Just 23.3 percent of police and 35.5 percent of firefighters responding said that -- if they could -- they would live in Evanston.
The survey failed to distinguish between employees who currently do or don't live in the city, but answers to open-ended questions indicate that at least some employees who currently do live here did participate.
Overall, about one-third of city employees live in Evanston. City Manager Wally Bobkiewicz says 15 police officers, or about 7 percent of the force, live in the city. Eleven firefighters, or about 10 percent, live here.
Just under half the 224 police employees and 69 percent of the 110 firefighters took part in the survey.
Among the police, 62 percent said they would not live here. For firefighters the "no" percentage was 45 percent. The remainder of each group said they weren't sure.
Given choices of issues that they thought created a "moderate" or "significant" barrier to living in Evanston, both groups saw housing costs and high taxes as big problems, and existing family ties to another community as much less of a problem.
In a separate question, a large majority of police officers responding said they didn't want to live in the same community where they worked for fear they or their families might have unpleasant encounters with people they'd arrested.
In open-ended responses on that issue, some officers said that while a cop working in a large city like Chicago might be able to work in one neighborhood and live in another and not encounter offenders he'd dealt with on the job -- that was not realistic in a smaller city like Evanston.
Asked about a range of possible incentives that might encourage them to choose to live in Evanston, no-interest loans and help with down payments were popular with both groups with majorities saying they would be a "moderate" or "significant" incentive.
A reduction in property taxes proved popular among police and having a city-provided car they could take home was more popular among firefighters.
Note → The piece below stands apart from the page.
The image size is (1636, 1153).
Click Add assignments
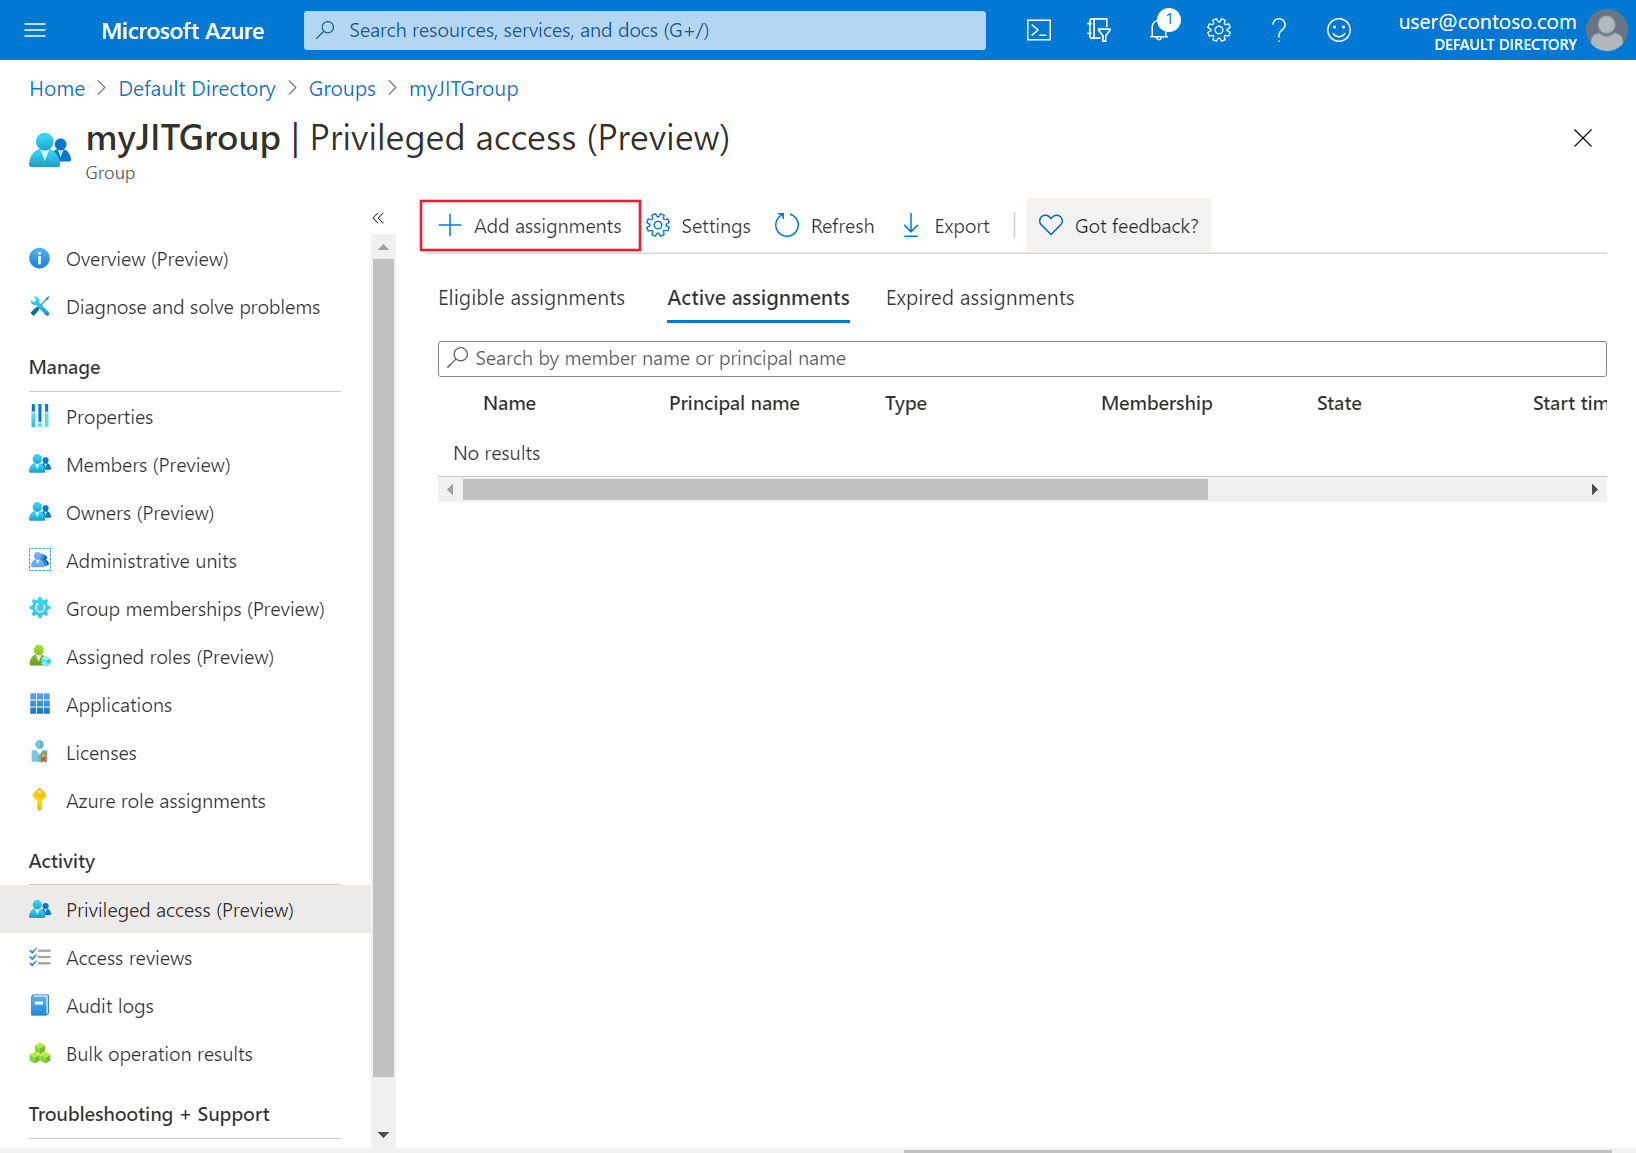coord(530,225)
The survey results are scheduled to be presented to aldermen at tonight's Rules Committee meeting. Aldermen requested the survey last fall during a discussion of ways to encourage more police to live here -- a move supporters believed would make it easier to distinguish law-abiding residents from criminals.
Some officers responding to the survey criticized aldermen for their decision to apologize to a Northwestern University professor who objected to the brief detention of her 13-year-old son as a burglary suspect.
As one put it, "Aldemen should back us for the work we provide, rather than apologize to citizens prior to knowing all the facts."
The professor has since filed suit against the city over the incident.